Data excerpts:
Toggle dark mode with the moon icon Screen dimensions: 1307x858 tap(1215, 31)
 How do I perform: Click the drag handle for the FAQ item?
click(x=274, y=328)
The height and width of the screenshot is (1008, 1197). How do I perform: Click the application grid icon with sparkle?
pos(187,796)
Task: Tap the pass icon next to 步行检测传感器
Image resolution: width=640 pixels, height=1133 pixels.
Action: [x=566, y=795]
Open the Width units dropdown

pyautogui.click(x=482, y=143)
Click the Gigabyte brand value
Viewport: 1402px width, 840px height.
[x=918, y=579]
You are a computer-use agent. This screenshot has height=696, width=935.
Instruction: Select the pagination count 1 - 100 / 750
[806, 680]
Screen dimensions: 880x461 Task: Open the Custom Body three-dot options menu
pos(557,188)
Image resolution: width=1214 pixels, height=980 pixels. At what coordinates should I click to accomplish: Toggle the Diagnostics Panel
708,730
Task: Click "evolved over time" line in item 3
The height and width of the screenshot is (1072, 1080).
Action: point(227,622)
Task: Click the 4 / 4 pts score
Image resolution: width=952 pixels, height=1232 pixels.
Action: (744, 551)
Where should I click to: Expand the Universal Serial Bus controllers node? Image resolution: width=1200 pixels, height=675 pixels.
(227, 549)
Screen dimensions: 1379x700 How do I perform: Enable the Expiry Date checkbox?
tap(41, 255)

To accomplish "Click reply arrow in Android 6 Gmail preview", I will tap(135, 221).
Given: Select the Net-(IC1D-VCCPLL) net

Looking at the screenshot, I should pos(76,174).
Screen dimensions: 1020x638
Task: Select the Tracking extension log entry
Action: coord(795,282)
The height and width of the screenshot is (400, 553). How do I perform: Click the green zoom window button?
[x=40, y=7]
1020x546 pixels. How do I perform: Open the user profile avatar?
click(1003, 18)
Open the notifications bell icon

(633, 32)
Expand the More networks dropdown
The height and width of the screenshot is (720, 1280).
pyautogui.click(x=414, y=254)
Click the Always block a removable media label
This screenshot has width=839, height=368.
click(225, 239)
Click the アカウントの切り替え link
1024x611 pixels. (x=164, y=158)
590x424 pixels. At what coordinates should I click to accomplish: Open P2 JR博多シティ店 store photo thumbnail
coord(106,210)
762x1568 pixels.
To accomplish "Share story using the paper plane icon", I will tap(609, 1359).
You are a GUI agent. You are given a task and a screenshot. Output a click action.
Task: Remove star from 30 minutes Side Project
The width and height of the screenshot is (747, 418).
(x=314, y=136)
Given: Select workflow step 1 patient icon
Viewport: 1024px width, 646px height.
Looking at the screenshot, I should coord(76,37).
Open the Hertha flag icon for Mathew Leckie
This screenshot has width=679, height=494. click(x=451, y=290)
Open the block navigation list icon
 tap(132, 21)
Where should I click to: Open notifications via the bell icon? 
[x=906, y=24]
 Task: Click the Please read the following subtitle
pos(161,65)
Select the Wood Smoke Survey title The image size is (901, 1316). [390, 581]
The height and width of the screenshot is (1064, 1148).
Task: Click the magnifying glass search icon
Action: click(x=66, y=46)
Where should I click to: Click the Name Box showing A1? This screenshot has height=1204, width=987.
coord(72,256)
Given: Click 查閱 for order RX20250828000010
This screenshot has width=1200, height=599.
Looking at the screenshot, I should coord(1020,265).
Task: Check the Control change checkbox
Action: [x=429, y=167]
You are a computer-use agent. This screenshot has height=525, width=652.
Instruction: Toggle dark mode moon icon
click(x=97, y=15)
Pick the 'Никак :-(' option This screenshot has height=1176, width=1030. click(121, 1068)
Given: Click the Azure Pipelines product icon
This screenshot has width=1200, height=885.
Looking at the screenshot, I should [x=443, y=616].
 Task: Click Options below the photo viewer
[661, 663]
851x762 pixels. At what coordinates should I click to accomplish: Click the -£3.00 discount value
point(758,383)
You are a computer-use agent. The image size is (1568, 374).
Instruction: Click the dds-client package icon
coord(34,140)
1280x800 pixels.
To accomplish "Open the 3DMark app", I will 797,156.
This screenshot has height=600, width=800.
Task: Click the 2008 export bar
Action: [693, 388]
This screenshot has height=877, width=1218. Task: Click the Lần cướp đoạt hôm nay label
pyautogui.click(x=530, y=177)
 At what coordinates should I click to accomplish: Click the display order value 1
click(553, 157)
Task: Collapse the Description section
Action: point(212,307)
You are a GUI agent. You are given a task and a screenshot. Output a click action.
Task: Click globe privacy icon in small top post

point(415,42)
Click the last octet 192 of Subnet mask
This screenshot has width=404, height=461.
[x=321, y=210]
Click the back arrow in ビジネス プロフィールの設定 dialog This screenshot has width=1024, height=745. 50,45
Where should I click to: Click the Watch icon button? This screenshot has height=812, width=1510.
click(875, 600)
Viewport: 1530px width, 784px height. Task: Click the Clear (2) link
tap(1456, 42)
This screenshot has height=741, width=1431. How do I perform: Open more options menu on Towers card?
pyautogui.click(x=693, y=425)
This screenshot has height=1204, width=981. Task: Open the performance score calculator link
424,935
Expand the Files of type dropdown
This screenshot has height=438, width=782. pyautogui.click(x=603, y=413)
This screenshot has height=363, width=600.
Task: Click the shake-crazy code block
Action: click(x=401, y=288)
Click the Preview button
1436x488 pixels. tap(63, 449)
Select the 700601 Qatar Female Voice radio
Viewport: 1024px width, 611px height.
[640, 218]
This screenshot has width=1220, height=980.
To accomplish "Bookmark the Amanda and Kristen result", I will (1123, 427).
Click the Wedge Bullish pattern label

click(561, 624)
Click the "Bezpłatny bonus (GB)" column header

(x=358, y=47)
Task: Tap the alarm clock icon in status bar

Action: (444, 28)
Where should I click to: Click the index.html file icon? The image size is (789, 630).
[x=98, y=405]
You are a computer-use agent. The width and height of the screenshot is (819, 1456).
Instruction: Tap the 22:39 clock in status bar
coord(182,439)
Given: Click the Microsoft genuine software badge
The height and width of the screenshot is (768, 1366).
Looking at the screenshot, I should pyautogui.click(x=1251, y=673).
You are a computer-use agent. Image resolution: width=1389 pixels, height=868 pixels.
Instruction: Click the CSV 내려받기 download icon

## WORK INSTRUCTION
Copy each line of the records verbatim.

## WORKED SOLUTION
Toggle dark mode with the moon icon Screen dimensions: 1307x858 tap(1215, 31)
 How do I perform: Click the drag handle for the FAQ item?
click(x=274, y=328)
The height and width of the screenshot is (1008, 1197). How do I perform: Click the application grid icon with sparkle?
pos(187,796)
Task: Tap the pass icon next to 步行检测传感器
Image resolution: width=640 pixels, height=1133 pixels.
Action: [x=566, y=795]
Open the Width units dropdown

pyautogui.click(x=482, y=143)
Click the Gigabyte brand value
Viewport: 1402px width, 840px height.
[x=918, y=579]
You are a computer-use agent. This screenshot has height=696, width=935.
Instruction: Select the pagination count 1 - 100 / 750
[806, 680]
Screen dimensions: 880x461 Task: Open the Custom Body three-dot options menu
pos(557,188)
Image resolution: width=1214 pixels, height=980 pixels. At what coordinates should I click to accomplish: Toggle the Diagnostics Panel
708,730
Task: Click "evolved over time" line in item 3
The height and width of the screenshot is (1072, 1080).
Action: point(227,622)
Task: Click the 4 / 4 pts score
Image resolution: width=952 pixels, height=1232 pixels.
Action: (744, 551)
Where should I click to: Expand the Universal Serial Bus controllers node? Image resolution: width=1200 pixels, height=675 pixels.
(227, 549)
Screen dimensions: 1379x700 How do I perform: Enable the Expiry Date checkbox?
tap(41, 255)

To accomplish "Click reply arrow in Android 6 Gmail preview", I will tap(135, 221).
Given: Select the Net-(IC1D-VCCPLL) net

Looking at the screenshot, I should pos(76,174).
Screen dimensions: 1020x638
Task: Select the Tracking extension log entry
Action: coord(795,282)
The height and width of the screenshot is (400, 553). How do I perform: Click the green zoom window button?
[x=40, y=7]
1020x546 pixels. How do I perform: Open the user profile avatar?
click(1003, 18)
Open the notifications bell icon

(633, 32)
Expand the More networks dropdown
The height and width of the screenshot is (720, 1280).
pyautogui.click(x=414, y=254)
Click the Always block a removable media label
This screenshot has width=839, height=368.
click(225, 239)
Click the アカウントの切り替え link
1024x611 pixels. (x=164, y=158)
590x424 pixels. At what coordinates should I click to accomplish: Open P2 JR博多シティ店 store photo thumbnail
coord(106,210)
762x1568 pixels.
To accomplish "Share story using the paper plane icon", I will tap(609, 1359).
You are a GUI agent. You are given a task and a screenshot. Output a click action.
Task: Remove star from 30 minutes Side Project
The width and height of the screenshot is (747, 418).
(x=314, y=136)
Given: Select workflow step 1 patient icon
Viewport: 1024px width, 646px height.
Looking at the screenshot, I should coord(76,37).
Open the Hertha flag icon for Mathew Leckie
This screenshot has width=679, height=494. click(x=451, y=290)
Open the block navigation list icon
 tap(132, 21)
Where should I click to: Open notifications via the bell icon? 
[x=906, y=24]
 Task: Click the Please read the following subtitle
pos(161,65)
Select the Wood Smoke Survey title The image size is (901, 1316). [390, 581]
The height and width of the screenshot is (1064, 1148).
Task: Click the magnifying glass search icon
Action: click(x=66, y=46)
Where should I click to: Click the Name Box showing A1? This screenshot has height=1204, width=987.
coord(72,256)
Given: Click 查閱 for order RX20250828000010
This screenshot has width=1200, height=599.
Looking at the screenshot, I should coord(1020,265).
Task: Check the Control change checkbox
Action: [x=429, y=167]
You are a computer-use agent. This screenshot has height=525, width=652.
Instruction: Toggle dark mode moon icon
click(x=97, y=15)
Pick the 'Никак :-(' option This screenshot has height=1176, width=1030. click(121, 1068)
Given: Click the Azure Pipelines product icon
This screenshot has width=1200, height=885.
Looking at the screenshot, I should [x=443, y=616].
 Task: Click Options below the photo viewer
[661, 663]
851x762 pixels. At what coordinates should I click to accomplish: Click the -£3.00 discount value
point(758,383)
You are a computer-use agent. The image size is (1568, 374).
Instruction: Click the dds-client package icon
coord(34,140)
1280x800 pixels.
To accomplish "Open the 3DMark app", I will 797,156.
This screenshot has height=600, width=800.
Task: Click the 2008 export bar
Action: [693, 388]
This screenshot has height=877, width=1218. Task: Click the Lần cướp đoạt hôm nay label
pyautogui.click(x=530, y=177)
 At what coordinates should I click to accomplish: Click the display order value 1
click(553, 157)
Task: Collapse the Description section
Action: point(212,307)
You are a GUI agent. You are given a task and a screenshot. Output a click action.
Task: Click globe privacy icon in small top post

point(415,42)
Click the last octet 192 of Subnet mask
This screenshot has width=404, height=461.
[x=321, y=210]
Click the back arrow in ビジネス プロフィールの設定 dialog This screenshot has width=1024, height=745. 50,45
Where should I click to: Click the Watch icon button? This screenshot has height=812, width=1510.
click(875, 600)
Viewport: 1530px width, 784px height. Task: Click the Clear (2) link
tap(1456, 42)
This screenshot has height=741, width=1431. How do I perform: Open more options menu on Towers card?
pyautogui.click(x=693, y=425)
This screenshot has height=1204, width=981. Task: Open the performance score calculator link
424,935
Expand the Files of type dropdown
This screenshot has height=438, width=782. pyautogui.click(x=603, y=413)
This screenshot has height=363, width=600.
Task: Click the shake-crazy code block
Action: click(x=401, y=288)
Click the Preview button
1436x488 pixels. tap(63, 449)
Select the 700601 Qatar Female Voice radio
Viewport: 1024px width, 611px height.
[640, 218]
This screenshot has width=1220, height=980.
To accomplish "Bookmark the Amanda and Kristen result", I will (1123, 427).
Click the Wedge Bullish pattern label

click(561, 624)
Click the "Bezpłatny bonus (GB)" column header

(x=358, y=47)
Task: Tap the alarm clock icon in status bar

Action: (444, 28)
Where should I click to: Click the index.html file icon? The image size is (789, 630).
[x=98, y=405]
You are a computer-use agent. The width and height of the screenshot is (819, 1456).
Instruction: Tap the 22:39 clock in status bar
coord(182,439)
Given: Click the Microsoft genuine software badge
The height and width of the screenshot is (768, 1366).
Looking at the screenshot, I should pyautogui.click(x=1251, y=673).
You are a computer-use agent. Image resolution: width=1389 pixels, height=868 pixels.
Instruction: Click the CSV 내려받기 download icon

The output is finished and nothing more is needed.